Aimee Reimer, a registered psychologist at Momentum Walk-In Counselling in Edmonton, said she and her colleagues are seeing a higher and broader number of clients who are more willing to discuss their issues.
She said the COVID-19 pandemic has created a shared environment for people to feel more at ease discussing their issues.
“It does seem like it’s becoming more normalized, where people are talking more about their mental health,” she said. “I think because so many of us are impacted by it, it is a lot easier to respond honestly about what we’re experiencing.”
Reimer said a major barrier for those who have yet to seek out help has been cost.
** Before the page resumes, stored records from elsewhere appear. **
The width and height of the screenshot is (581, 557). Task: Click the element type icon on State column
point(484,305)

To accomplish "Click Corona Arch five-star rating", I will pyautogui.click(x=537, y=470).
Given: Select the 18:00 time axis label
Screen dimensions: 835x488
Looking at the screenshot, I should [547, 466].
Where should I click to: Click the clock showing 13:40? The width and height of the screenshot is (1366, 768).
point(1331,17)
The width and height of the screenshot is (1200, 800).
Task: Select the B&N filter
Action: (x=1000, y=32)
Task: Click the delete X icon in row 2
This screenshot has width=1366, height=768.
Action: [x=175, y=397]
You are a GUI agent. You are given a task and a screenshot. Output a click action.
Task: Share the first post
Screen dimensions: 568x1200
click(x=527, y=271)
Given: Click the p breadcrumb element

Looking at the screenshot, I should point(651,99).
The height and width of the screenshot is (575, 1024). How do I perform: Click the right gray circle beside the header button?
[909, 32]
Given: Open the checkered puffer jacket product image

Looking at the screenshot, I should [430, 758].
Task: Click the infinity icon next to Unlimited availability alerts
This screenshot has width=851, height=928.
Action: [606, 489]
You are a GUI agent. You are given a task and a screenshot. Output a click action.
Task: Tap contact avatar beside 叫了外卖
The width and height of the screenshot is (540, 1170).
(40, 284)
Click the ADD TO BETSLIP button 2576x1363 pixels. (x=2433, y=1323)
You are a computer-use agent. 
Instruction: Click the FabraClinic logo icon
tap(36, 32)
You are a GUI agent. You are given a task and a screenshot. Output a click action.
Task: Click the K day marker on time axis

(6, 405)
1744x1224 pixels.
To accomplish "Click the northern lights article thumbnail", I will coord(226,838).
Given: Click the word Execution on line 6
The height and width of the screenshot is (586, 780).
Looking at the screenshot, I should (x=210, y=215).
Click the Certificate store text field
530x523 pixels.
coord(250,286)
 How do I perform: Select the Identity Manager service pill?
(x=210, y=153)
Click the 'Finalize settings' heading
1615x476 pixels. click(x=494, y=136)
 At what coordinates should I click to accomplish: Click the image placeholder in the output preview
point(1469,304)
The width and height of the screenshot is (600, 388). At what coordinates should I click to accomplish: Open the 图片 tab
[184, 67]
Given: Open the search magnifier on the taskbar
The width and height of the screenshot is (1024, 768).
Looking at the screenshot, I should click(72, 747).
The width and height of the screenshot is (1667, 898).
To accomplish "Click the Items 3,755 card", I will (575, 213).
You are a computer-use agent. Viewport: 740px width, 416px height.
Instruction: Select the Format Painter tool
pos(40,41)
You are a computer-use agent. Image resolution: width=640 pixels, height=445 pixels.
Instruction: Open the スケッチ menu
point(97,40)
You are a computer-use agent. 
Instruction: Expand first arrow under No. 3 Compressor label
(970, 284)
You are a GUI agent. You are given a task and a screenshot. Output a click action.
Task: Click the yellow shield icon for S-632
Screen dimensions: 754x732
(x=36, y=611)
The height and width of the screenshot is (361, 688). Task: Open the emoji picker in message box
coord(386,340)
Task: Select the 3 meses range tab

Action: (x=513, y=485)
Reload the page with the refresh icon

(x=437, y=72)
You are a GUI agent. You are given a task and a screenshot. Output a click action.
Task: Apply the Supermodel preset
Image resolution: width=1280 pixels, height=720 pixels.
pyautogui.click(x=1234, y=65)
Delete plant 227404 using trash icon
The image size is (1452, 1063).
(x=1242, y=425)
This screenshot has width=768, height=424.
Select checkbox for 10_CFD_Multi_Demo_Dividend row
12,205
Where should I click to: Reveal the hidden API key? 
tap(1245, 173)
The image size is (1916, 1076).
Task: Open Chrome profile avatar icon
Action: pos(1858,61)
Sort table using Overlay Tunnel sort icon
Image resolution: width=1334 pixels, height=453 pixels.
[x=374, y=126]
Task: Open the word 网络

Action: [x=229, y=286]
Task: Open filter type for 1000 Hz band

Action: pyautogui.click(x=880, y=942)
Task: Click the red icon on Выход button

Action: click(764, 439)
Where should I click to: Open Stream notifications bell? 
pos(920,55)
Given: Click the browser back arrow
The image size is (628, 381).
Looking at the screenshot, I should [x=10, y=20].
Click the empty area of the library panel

Clinics like hers have attempted to address the issue by offering sliding pay scales for low-income clients.
Talking about mental health helps people “realize that they’re not alone, to realize that this is a serious concern,” said Reimer.
“This impacts your relationships, this impacts your work, this impacts your sleep and routines. So I think it can be very helpful to talk about what you’re going through … and remember that you’re resilient.”
Noting the steady increase in high-risk Canadians over the past six years, McLeod Macey said she expects to see even more people struggling with mental health issues when the pandemic is finally over.
“It’s going to take us a long time to recover from the pandemic, as much as we want to put it behind us,” she said. “It’ll take us years to come out of this.”
She said she hopes that if that number grows, so will the amount of people willing to talk about their issues and seek help.
“We need to keep on it,” she said. “We need to keep talking about it, keep being sensitive and empathetic so that people are willing to open up when they need to with those people they need to open up to.”